# WHAT NEEDS TO BE DONE:
Copy all of the material below, changing every "icon" to "symbol" and leaving the rest untouched.

=== EXTRACTED MATERIAL ===

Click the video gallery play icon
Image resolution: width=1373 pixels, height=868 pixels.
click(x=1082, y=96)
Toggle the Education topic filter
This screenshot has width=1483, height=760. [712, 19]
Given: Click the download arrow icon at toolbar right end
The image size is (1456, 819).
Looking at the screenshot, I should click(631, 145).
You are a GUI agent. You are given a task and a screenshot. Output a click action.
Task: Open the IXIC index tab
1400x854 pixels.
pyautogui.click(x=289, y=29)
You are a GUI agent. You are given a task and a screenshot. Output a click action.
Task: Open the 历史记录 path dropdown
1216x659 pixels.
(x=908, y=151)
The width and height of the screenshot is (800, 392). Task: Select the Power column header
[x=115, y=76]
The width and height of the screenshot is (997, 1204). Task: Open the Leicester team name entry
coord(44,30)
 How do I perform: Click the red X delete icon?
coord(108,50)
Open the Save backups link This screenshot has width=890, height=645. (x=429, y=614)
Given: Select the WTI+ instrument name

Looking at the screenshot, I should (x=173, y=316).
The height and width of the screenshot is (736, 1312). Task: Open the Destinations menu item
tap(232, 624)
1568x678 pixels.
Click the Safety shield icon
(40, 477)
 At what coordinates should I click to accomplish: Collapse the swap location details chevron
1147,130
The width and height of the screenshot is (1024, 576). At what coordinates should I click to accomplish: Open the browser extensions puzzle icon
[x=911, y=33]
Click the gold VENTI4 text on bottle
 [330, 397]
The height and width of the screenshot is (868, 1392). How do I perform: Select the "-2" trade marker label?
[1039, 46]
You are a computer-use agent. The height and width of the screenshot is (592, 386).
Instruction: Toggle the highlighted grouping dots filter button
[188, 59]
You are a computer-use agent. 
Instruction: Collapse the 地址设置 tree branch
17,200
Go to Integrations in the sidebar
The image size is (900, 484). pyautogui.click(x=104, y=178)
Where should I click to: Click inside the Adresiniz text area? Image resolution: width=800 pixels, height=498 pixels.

===

# TASK SOLUTION:
Click the video gallery play symbol
Image resolution: width=1373 pixels, height=868 pixels.
click(x=1082, y=96)
Toggle the Education topic filter
This screenshot has width=1483, height=760. [712, 19]
Given: Click the download arrow symbol at toolbar right end
The image size is (1456, 819).
Looking at the screenshot, I should click(631, 145).
You are a GUI agent. You are given a task and a screenshot. Output a click action.
Task: Open the IXIC index tab
1400x854 pixels.
pyautogui.click(x=289, y=29)
You are a GUI agent. You are given a task and a screenshot. Output a click action.
Task: Open the 历史记录 path dropdown
1216x659 pixels.
(x=908, y=151)
The width and height of the screenshot is (800, 392). Task: Select the Power column header
[x=115, y=76]
The width and height of the screenshot is (997, 1204). Task: Open the Leicester team name entry
coord(44,30)
 How do I perform: Click the red X delete symbol?
coord(108,50)
Open the Save backups link This screenshot has width=890, height=645. (x=429, y=614)
Given: Select the WTI+ instrument name

Looking at the screenshot, I should (x=173, y=316).
The height and width of the screenshot is (736, 1312). Task: Open the Destinations menu item
tap(232, 624)
1568x678 pixels.
Click the Safety shield symbol
(40, 477)
 At what coordinates should I click to accomplish: Collapse the swap location details chevron
1147,130
The width and height of the screenshot is (1024, 576). At what coordinates should I click to accomplish: Open the browser extensions puzzle symbol
[x=911, y=33]
Click the gold VENTI4 text on bottle
 [330, 397]
The height and width of the screenshot is (868, 1392). How do I perform: Select the "-2" trade marker label?
[1039, 46]
You are a computer-use agent. The height and width of the screenshot is (592, 386).
Instruction: Toggle the highlighted grouping dots filter button
[188, 59]
You are a computer-use agent. 
Instruction: Collapse the 地址设置 tree branch
17,200
Go to Integrations in the sidebar
The image size is (900, 484). pyautogui.click(x=104, y=178)
Where should I click to: Click inside the Adresiniz text area? Image resolution: width=800 pixels, height=498 pixels.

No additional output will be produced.